## Document text
[Start of Attachment]
Blooming Lotus -Jim Thompson House
Our last afternoon in Bangkok was all about getting a babysitter, thus freeing Mike and I to explore more of of the city. The hotel staff member taking my request looked confused. "We have you checking out at 1 pm today, madam, but you want a babysitter at 2?"
"Oh," I said "we had to change our stay dates because we booked our flight on the wrong day, so we're staying until tomorrow. I have the confirmation email," I assured her.
"Of course madam," she agreed and that was that.
I probably should have paid more attention at that point.
Dvaravati Torso of the Buddha, 6th Century
One of the oldest surviving Buddha images in SE Asia.
-Jim Thompson House
Mike and I went on the riverboat, then on the Skytrain out to Jim Thompson's house, the "legendary Amercan of Thailand." A former CIA agent who had sucessfuly revitalised the silk industry in Thailand, he built a beautiful place, filled it with amazing antiques, and then on a weekend trip over with friends in Malaysia in 1967, took a solitary walk out into the jungle...and disappeared without a trace. Conspiracy theories abounded, but most likely he was in the wrong place at the wrong time and his body was buried by native people who had no idea who he was but didn't particularly want a dead white guy lying around.
Alternatively, he got eaten by a tiger. Which would also qualify as being in the wrong place at the wrong time.
[End of Attachment]
## Exercise brief
Pick up the account of the Bangkok afternoon at the Jim Thompson House and continue it from where it stops. The records after this point aren't needed for anything here.

## Information supplied
[Start of Attachment]
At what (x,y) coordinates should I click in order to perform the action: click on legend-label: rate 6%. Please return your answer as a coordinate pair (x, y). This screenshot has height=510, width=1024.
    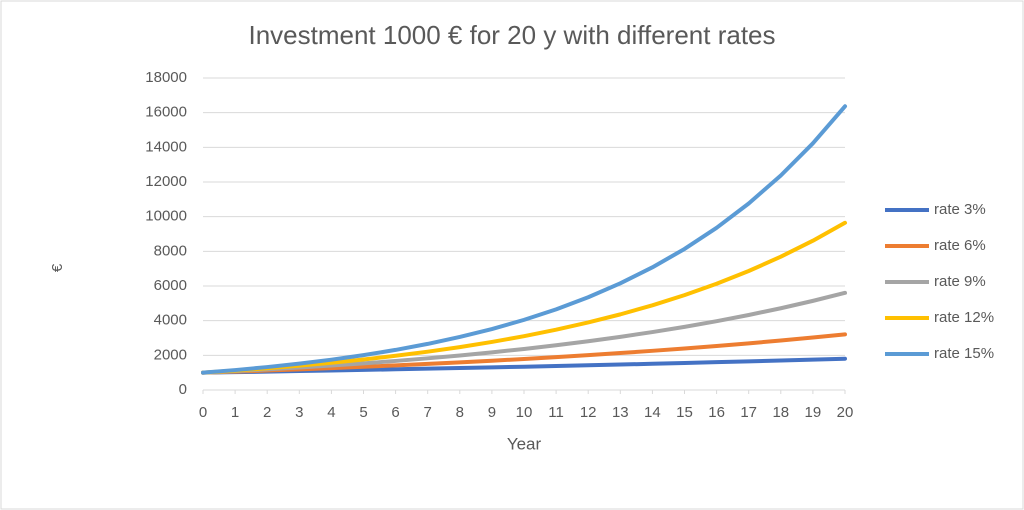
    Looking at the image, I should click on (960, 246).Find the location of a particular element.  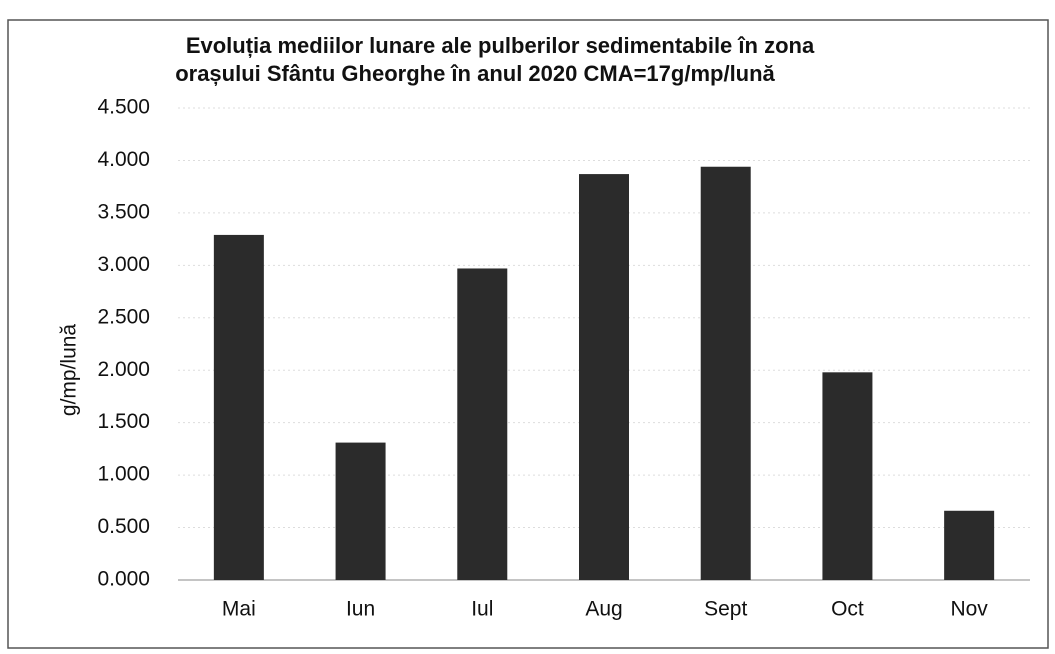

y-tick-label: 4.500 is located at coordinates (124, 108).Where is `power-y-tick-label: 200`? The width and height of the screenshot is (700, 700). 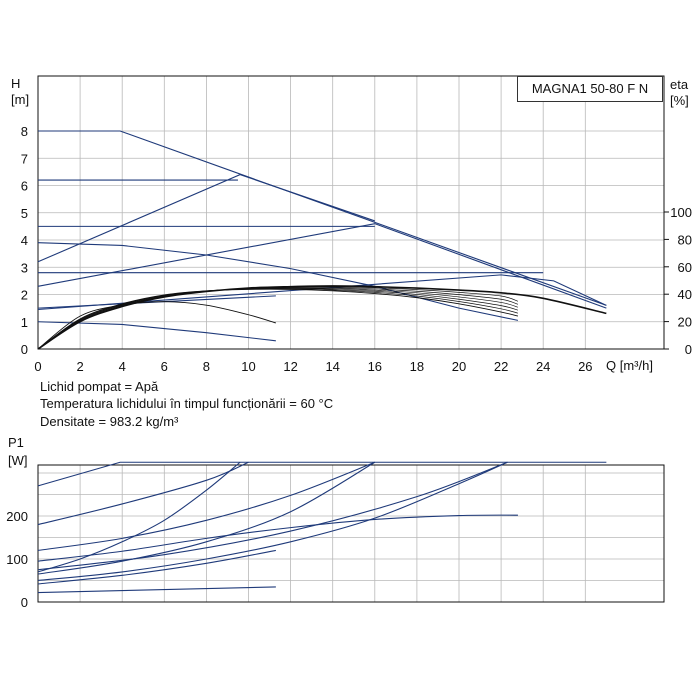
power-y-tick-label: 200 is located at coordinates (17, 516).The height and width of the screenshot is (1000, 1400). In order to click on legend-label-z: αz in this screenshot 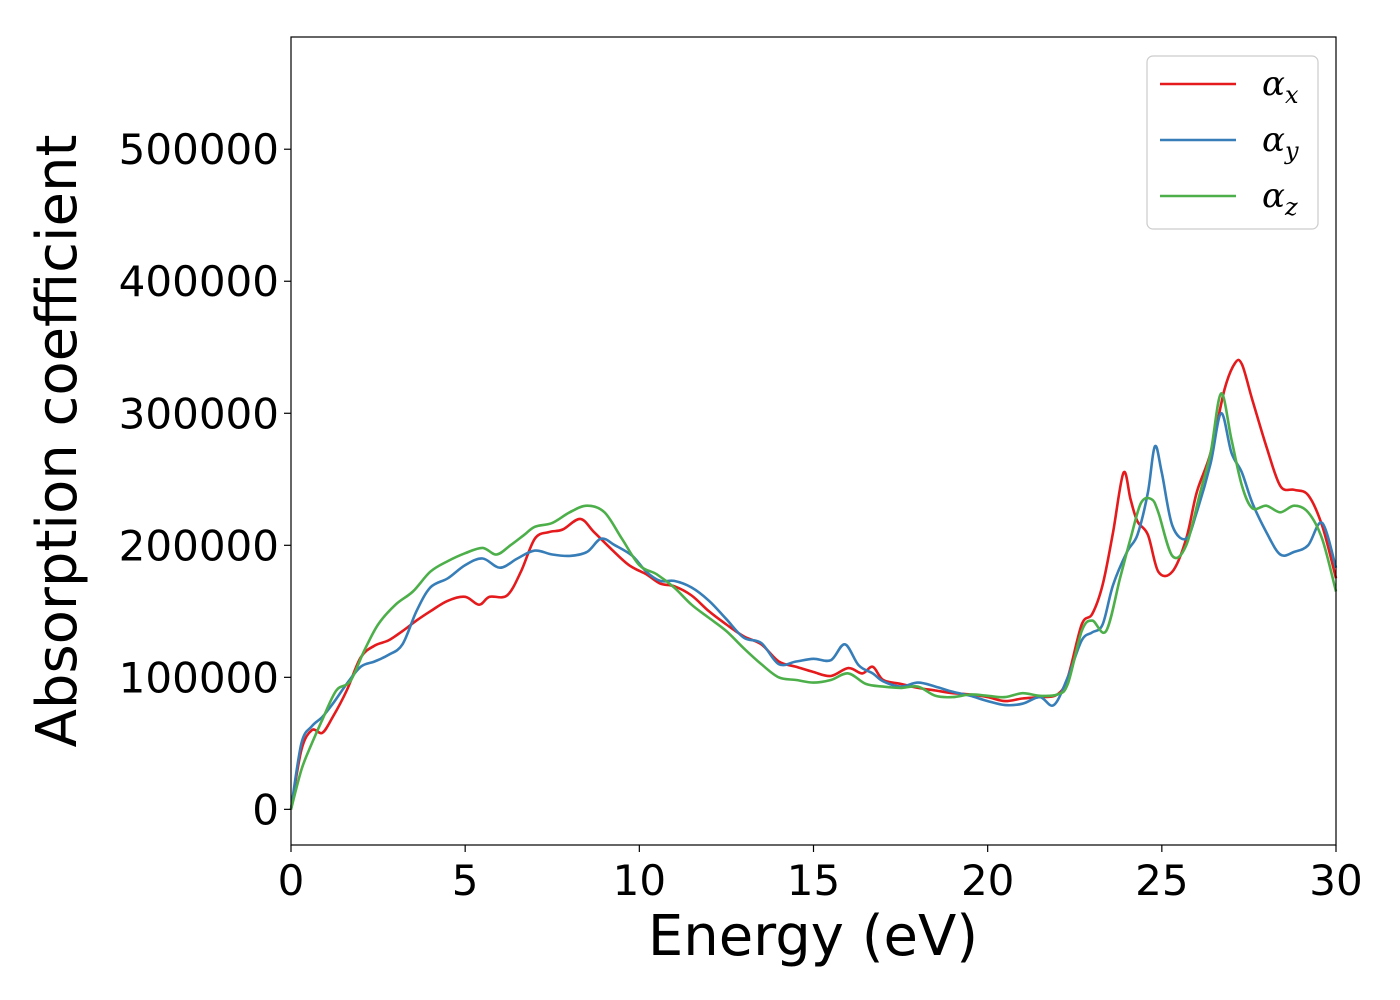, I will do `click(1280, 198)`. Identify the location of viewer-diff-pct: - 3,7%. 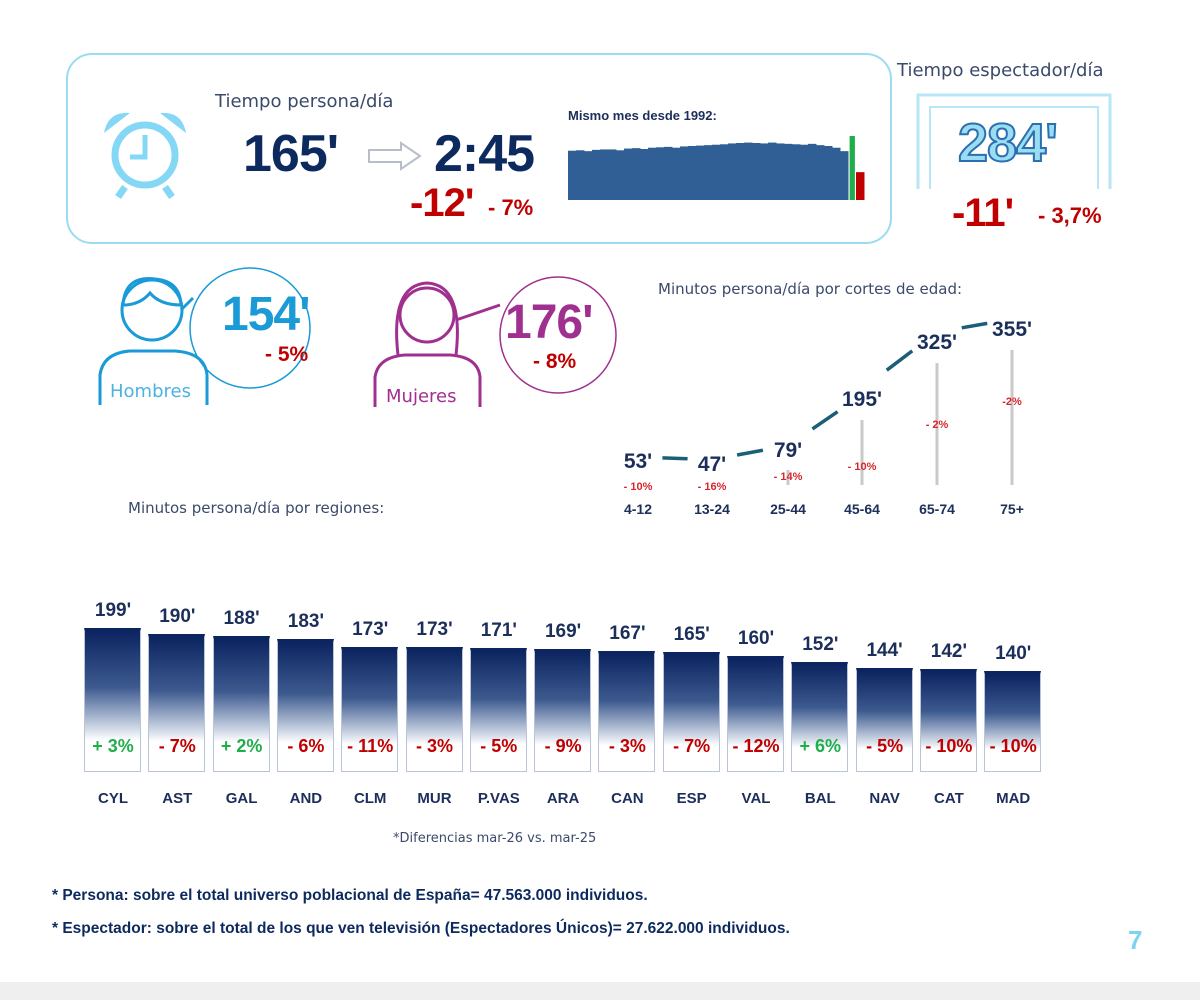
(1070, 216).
[End of Attachment]
## Expected answer
The museum-like atmosphere of his home made us glad we'd left the kids back at the hotel where they could glut on cable TV to their little hearts' delight. We padded around in our socks, admiring the antiques, and weren't allowed to take photos inside his residence. I felt sorry that Jim Thompson had only gotten to spend 1959-1967 in his home, because it was quite a place, assembled by bringing together 6 traditional Thai homes of golden teakwood and combining them to make fantastic living spaces around a courtyard and exotic garden that had me drooling.
Wandering back to the Skytrain we boarded in search of our next no-kids destination, the world's most notorious red light district, Patpong.
Now, before you switch off the computer in fear (or surf ahead for dirty photos) I have provided no reason for either behavior. OK?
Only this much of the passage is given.